• [QUOTED PASSAGE]:
[Start of section]

Former presidential candidate Rick Santorum will be in Tulsa today to support area Republican leaders in a show of unity behind Tulsa Mayor Dewey Bartlett, the party's county chair said.
Santorum, along with U.S. Sen. Jim Inhofe, U.S. Congressman Jim Bridenstine and 24 state legislators, will speak at a media-only event at the Tulsa Press Club Thursday evening.
It will be Inhofe's first public appearance since recent heart surgery.
The Tulsa mayoral race is nonpartisan, but both candidates are trying to stake their claim to Republicans before the Nov. 12 general election. The race has been oft-contentious, especially in the home stretch.
Bartlett is a Republican. But supporters of his challenger, former mayor Kathy Taylor, a Democrat, have organized a group that calls itself "Republicans for Taylor."
Its website declares: "We started this group to stand against those people who are trying to inject partisanism into Tulsa's non-partisan race by showing that we have support from Republicans, too!"
In response, Republican leaders say they want voters to know there is no discord within the party when it comes to the Tulsa mayor's race, and they support Bartlett's re-election.

[End of section]

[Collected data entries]

[Start of section]

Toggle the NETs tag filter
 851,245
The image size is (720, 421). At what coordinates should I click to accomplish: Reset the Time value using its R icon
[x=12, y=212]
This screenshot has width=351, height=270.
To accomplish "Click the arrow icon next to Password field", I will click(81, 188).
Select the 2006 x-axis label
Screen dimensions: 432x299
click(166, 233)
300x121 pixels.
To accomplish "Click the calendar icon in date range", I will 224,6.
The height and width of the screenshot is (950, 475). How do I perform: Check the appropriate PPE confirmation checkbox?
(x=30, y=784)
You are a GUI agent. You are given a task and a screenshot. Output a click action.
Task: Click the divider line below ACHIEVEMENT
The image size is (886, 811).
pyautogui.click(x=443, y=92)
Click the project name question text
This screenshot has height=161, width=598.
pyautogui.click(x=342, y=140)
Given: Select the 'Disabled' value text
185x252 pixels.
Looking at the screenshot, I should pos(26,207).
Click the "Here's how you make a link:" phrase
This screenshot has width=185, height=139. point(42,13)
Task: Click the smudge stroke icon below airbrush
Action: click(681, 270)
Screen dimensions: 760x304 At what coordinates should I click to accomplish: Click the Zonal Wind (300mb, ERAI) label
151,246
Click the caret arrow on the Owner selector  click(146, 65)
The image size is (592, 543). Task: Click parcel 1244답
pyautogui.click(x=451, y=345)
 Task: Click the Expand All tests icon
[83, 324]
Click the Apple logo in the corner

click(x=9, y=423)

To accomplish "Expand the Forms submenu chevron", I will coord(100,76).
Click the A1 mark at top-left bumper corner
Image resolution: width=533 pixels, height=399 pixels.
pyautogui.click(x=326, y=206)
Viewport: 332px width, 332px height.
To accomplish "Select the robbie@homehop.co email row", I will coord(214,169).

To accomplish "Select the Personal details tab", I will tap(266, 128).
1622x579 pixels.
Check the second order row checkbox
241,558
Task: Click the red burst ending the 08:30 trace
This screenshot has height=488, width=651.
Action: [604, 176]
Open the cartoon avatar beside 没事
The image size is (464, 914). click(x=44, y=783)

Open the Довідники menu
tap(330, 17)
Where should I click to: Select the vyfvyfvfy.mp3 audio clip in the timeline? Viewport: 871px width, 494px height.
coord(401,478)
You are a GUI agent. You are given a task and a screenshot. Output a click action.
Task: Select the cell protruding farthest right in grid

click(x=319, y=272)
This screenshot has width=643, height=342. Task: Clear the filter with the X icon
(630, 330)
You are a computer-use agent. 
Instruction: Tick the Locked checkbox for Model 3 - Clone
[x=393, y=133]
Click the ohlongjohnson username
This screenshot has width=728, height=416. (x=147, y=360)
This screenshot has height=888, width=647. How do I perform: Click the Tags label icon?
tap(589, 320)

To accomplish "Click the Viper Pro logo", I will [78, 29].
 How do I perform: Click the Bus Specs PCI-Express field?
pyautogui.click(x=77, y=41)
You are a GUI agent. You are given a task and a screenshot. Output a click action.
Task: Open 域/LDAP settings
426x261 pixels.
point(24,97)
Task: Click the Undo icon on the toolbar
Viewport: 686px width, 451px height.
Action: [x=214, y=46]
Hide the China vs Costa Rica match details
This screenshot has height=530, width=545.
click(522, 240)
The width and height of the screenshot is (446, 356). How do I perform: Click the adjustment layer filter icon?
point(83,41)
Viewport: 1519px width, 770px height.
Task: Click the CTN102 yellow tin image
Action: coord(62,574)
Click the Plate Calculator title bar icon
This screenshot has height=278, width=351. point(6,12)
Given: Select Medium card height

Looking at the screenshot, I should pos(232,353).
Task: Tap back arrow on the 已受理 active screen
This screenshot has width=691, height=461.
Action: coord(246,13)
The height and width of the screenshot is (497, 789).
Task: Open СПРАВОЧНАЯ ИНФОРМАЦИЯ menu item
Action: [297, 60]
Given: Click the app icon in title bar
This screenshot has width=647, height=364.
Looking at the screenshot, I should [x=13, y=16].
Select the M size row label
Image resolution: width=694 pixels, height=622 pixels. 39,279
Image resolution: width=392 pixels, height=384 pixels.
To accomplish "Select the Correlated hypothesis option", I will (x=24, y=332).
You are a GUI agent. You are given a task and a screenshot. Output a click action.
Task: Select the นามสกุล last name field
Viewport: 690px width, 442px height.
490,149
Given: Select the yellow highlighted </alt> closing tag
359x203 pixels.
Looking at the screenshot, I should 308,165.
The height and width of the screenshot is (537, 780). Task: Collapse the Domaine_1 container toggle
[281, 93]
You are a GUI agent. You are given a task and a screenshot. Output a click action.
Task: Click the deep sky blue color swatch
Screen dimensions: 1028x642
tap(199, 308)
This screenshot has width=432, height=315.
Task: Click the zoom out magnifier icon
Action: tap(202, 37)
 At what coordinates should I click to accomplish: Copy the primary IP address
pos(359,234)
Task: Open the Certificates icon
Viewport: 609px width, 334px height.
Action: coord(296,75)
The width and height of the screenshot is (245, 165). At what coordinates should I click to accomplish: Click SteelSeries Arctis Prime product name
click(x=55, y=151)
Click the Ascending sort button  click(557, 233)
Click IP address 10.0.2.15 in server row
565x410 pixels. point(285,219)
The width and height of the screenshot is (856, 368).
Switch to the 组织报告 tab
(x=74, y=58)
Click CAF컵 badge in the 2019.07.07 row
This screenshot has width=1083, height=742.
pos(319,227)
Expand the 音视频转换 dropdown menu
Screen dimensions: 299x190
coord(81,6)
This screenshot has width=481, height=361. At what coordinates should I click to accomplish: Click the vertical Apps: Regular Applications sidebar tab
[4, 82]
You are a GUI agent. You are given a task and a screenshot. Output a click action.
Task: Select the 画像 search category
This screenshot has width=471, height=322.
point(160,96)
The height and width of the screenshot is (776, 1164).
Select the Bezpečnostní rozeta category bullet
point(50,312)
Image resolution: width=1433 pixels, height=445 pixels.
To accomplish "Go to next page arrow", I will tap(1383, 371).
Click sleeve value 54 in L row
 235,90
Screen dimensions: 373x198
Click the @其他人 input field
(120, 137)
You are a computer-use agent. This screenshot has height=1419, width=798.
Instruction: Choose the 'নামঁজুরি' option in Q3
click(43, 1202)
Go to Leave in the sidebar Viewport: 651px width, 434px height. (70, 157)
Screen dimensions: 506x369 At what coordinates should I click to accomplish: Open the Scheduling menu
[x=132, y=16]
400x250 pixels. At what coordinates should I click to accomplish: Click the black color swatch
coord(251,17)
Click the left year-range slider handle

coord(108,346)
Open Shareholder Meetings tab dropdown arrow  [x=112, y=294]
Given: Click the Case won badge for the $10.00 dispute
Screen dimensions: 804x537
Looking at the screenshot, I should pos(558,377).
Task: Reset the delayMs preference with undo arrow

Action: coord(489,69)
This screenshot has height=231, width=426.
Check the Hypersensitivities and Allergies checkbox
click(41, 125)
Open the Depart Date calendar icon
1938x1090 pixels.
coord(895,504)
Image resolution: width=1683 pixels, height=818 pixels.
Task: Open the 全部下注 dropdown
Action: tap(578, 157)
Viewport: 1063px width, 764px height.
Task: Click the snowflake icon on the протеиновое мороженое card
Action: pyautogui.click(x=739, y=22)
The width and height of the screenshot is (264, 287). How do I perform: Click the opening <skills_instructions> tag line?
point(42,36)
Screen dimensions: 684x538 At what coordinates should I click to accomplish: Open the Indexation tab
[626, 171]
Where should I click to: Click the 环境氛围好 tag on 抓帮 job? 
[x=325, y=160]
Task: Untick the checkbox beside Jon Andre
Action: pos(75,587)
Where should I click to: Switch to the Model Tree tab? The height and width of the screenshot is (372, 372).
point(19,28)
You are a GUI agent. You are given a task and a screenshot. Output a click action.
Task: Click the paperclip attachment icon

[End of section]

• [WORK ORDER 1]: In the article about the Tulsa mayoral race, rewrite the passage from "Former presidential candidate" to "the home stretch.", swapping "Thursday evening" for "Thursday night".
• [WORK ORDER 2]: According to the article about the Tulsa mayoral race, what name does the group organized by Kathy Taylor's supporters give itself?
• [WORK ORDER 3]: Extend the article about the Tulsa mayoral race beyond its final sentence.

• [ANSWER BOX 1]:
Former presidential candidate Rick Santorum will be in Tulsa today to support area Republican leaders in a show of unity behind Tulsa Mayor Dewey Bartlett, the party's county chair said.
Santorum, along with U.S. Sen. Jim Inhofe, U.S. Congressman Jim Bridenstine and 24 state legislators, will speak at a media-only event at the Tulsa Press Club Thursday night.
It will be Inhofe's first public appearance since recent heart surgery.
The Tulsa mayoral race is nonpartisan, but both candidates are trying to stake their claim to Republicans before the Nov. 12 general election. The race has been oft-contentious, especially in the home stretch.

• [ANSWER BOX 2]: "Republicans for Taylor."

• [ANSWER BOX 3]:
According to the Tulsa County Republican Party Chairman Jerry Buchanan, Santorum is in the area for an event in Bartlesville, and also will be the headline speaker at the Tulsa Press Club event, which begins at 5 p.m.
Taylor Campaign Manager Monroe Nichols released a statement Thursday, criticizing Santorum's participation in local events.
"At a time when rape is up in Tulsa, it is shocking that Dewey Bartlett would bring a DC politician with an abysmal record on women's issues here to try to tell Tulsans what is important to them," Nichols said, sticking to the campaign's current strategy of focusing on Tulsa's crime rates under the Bartlett administration.
Santorum stumped twice in the Tulsa area during the 2012 Presidential election. He spoke at an overflowing town hall at Oral Roberts University in February 2012, and the next month, spoke at Broken Arrow's Grace Church.
He told national reporters in his run for the Oval Office that Oklahoma is "ground zero" of the conservative movement.